Monday, October 12, 2015

WYEP IS AN ESSENTIAL COMMUNITY RESOURCE



Last week when we covered the positive developments at KUSP [link], we talked about Lee Ferraro who is the interim GM in Santa Cruz. We said there is hope for KUSP because Ferraro is a proven noncom entrepreneur. Witness the amazing success of WYEP.

A few years ago I donated to WYEP and I am still on their promotion list. I have been receiving emails from WYEP like the one to the right. These emails are extremely convincing.
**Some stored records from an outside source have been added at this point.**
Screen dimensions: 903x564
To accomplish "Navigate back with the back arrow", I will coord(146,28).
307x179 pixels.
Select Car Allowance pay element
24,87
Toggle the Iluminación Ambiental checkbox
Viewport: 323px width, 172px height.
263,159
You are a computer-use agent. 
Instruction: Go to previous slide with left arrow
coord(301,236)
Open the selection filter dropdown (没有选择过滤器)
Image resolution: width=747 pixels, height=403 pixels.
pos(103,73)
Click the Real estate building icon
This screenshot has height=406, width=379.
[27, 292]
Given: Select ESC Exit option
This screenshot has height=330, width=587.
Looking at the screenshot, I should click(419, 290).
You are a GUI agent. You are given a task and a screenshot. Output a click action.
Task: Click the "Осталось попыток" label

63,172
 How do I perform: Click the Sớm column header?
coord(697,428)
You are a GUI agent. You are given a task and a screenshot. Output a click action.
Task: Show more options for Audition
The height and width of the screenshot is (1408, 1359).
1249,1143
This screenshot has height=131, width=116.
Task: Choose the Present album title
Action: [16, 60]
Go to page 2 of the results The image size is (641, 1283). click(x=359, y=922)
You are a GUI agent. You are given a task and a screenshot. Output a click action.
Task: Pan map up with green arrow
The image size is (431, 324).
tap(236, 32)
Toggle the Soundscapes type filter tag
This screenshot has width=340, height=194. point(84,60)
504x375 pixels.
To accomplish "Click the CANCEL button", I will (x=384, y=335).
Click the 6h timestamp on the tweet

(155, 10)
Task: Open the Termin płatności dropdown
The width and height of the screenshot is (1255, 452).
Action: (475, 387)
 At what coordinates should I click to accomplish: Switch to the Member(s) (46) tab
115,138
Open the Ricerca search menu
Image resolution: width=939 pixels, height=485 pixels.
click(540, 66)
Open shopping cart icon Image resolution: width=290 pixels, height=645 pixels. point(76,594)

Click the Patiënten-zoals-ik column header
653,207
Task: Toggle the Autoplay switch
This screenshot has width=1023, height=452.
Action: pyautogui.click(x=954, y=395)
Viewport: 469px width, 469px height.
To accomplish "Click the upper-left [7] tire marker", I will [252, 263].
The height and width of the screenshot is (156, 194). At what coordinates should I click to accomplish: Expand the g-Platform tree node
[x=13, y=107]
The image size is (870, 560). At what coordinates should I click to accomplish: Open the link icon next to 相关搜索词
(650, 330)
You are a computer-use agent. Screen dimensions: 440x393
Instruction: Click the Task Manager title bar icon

They convey the essence of WYEP’s personal value to the people who count the most: Listeners.

DON’T STOP THE MUSIC

One of the best aspects of WYEP’s current pledge drive is the promise of “no interruptions.” The message is simple: Pledge your support now because WYEP does not want to stop the music for pledging. Listeners are responding – WYEP is (as of this writing) more than half way to its goal of $150,000.
  


 Listener support is vital to WYEP because it provides over 42% of WYEP’s operating budget. According WYEP’s 2013 IRS filing, the station has a $2.2 million annual budget. Underwriting revenue and proceeds from station events are also major components of WYEP’s listener-sensitive support.

COMMUNITY RADIO CAN LEARN FROM WYEP

WYEP’s success happened because of wise management and a game plan to make the station an ever more essential part of life in Pittsburgh. But after WYEP started in 1974 it almost folded. For its first decade WYEP was a Pacifica-style operation much like many NFCB stations are now. By the mid-1980s WYEP was insolvent and went off the air.


Then, new management led by Peter Rosenfeld entered the scene and WYEP signed back on in 1986.  By 1987 the station had new offices and studios and a powerhouse Board with deep ties to the community. Gone were the marginal specialty programs and political rants. WYEP focused on serving a substantial number of listeners by playing, and talking about, the best progressive rock music available.

By 1994 WYEP had a new transmitter and much improved coverage area. More paid on-air hosts were hired. They attracted more and more listeners and supporters. Lee Ferraro began WYEP's GM in 1996. Ferraro left in 2012 and Abbey Goldstein became WYEP's GM.

In 1997 they partnered with World Café and the Andy Warhol Museum to start the WYEP Summer Music Festival. It became an essential event in Pittsburgh.

In 2002 the management and Board of WYEP decided to build a permanent home that also would be a place where community folks could gather. They began a multi-million dollar Capital Campaign called Turn It Up! By 2005 WYEP had raised $3.7 million from foundations and over 1,700 individual supporters. They broke ground for The WYEP Community Broadcast Center at 67 Bedford Square in the heart of the south side of the city. It opened in 2006.

MEANWHILE WDUQ IMPLODED

WDUQ was Pittsburgh’s NPR News station for many years.  In addition to news, WDUQ aired blocks of tasty jazz music. But things with the station’s licensee were troubled. WDUQ was owned by Duquesne University, a Catholic school that never embraced the station.

The shit hit the fan in 2007.  WDUQ began airing underwriting messages for Planned Parenthood. According to coverage in The New York Times, one of the messages said: “Support for DUQ comes from Planned Parenthood, providing comprehensive sexuality education, including lessons on abstinence. Planned Parenthood: Their mission is prevention.”

The president of Duquesne had a cow. He ordered WDUQ management to stop airing the spots, which they did. But the turmoil opened old wounds and Duquesne decided to sell WDUQ.

WYEP came to the rescue. With the assistance of the Public Media Company (then known as Public Radio Capital), Farraro and his team formed Essential Public Media and bought WDUQ. WESA signed on as Pittsburgh’s NPR News Station.

By 2013, WESA had become, according to its IRS filing, a five million dollar operation. The best part is that WYEP technically owns WESA. Essential Public Media is wholly-owned subsidiary of WYEP. WESA became part of The WYEP Community Broadcast Center.

Community stations everywhere can learn from WYEP’s track record: You don’t have to be stuck with small, insignificant operations like Pacifica. You can choose to be essential.


1 comment:

  1. Ken, all I'm gonna say is that this isn't even one tenth of the whole story. The WDUQ saga was an ocean of backstabbing academic politics, primarily to please one highly-conservative major donor to the college who was also a fan of WYEP.